=== Information ===
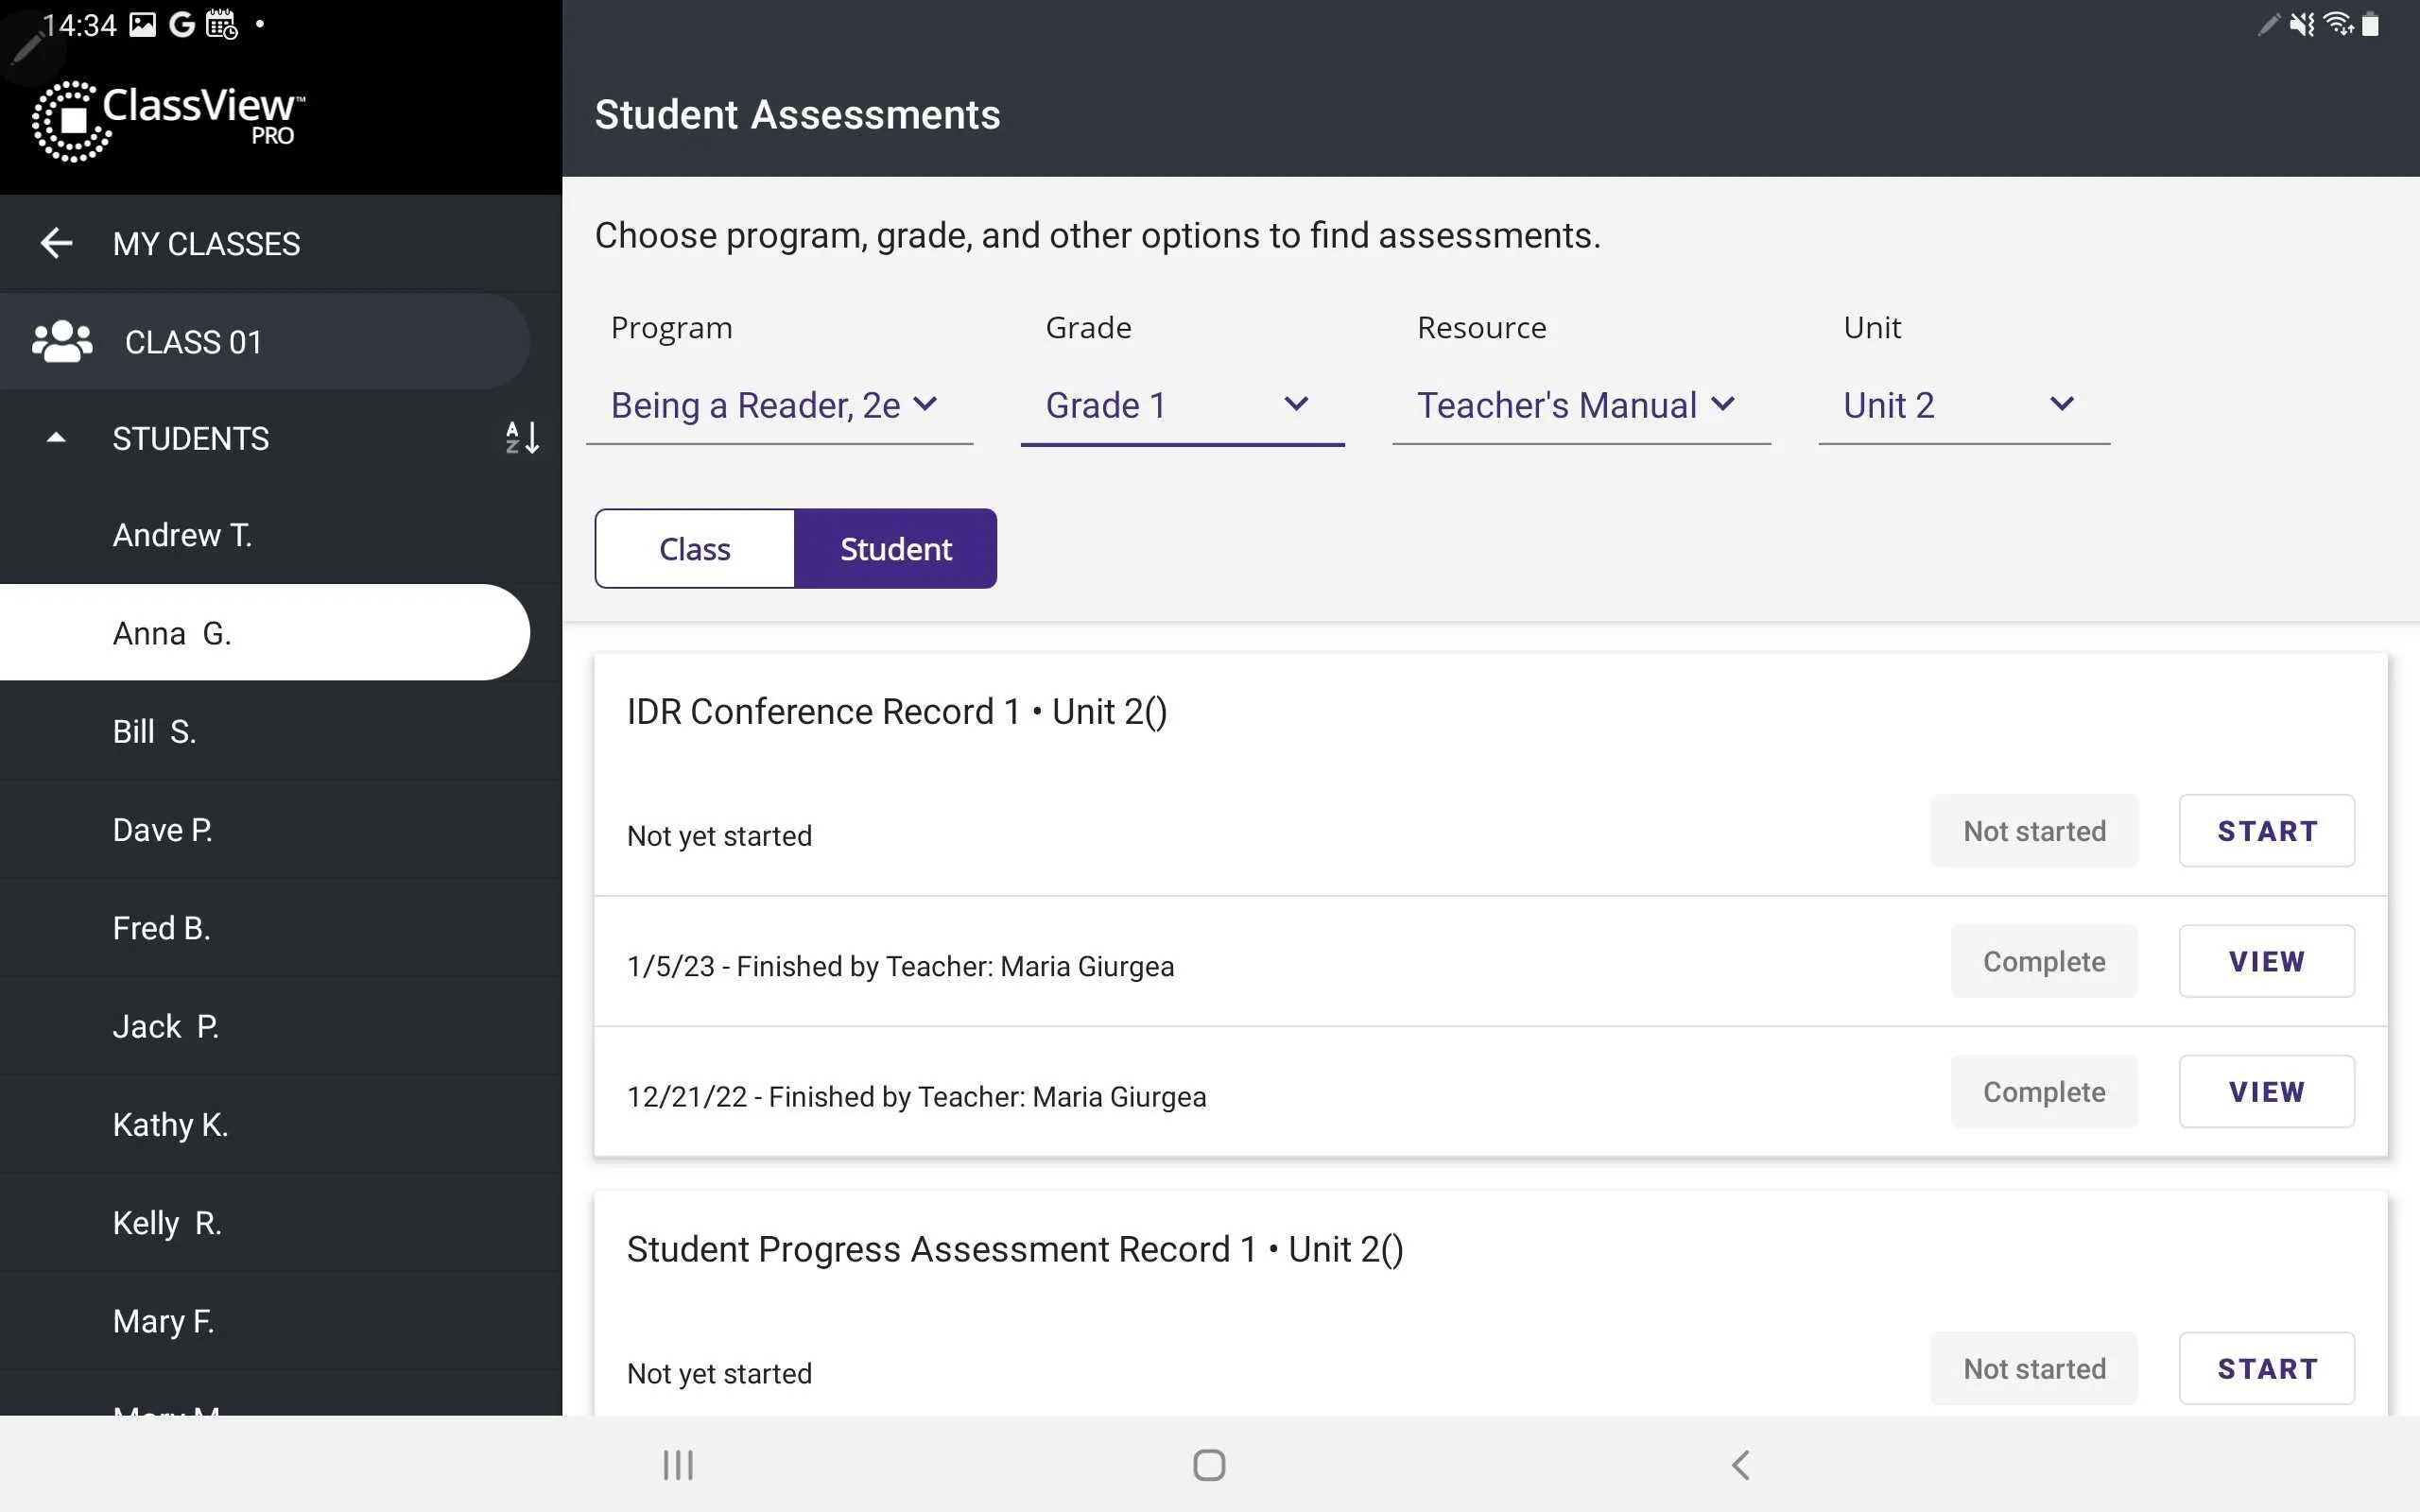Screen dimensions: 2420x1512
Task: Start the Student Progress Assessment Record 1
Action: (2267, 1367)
--
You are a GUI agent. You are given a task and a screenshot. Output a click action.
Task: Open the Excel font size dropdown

=== Your goal ===
Here the output must be the lines above from the line with "You are a GUI" to the line with "Task: Open the Excel font size dropdown", both included, duplicated word for word and nothing else.

=== Response for this exercise ===
You are a GUI agent. You are given a task and a screenshot. Output a click action.
Task: Open the Excel font size dropdown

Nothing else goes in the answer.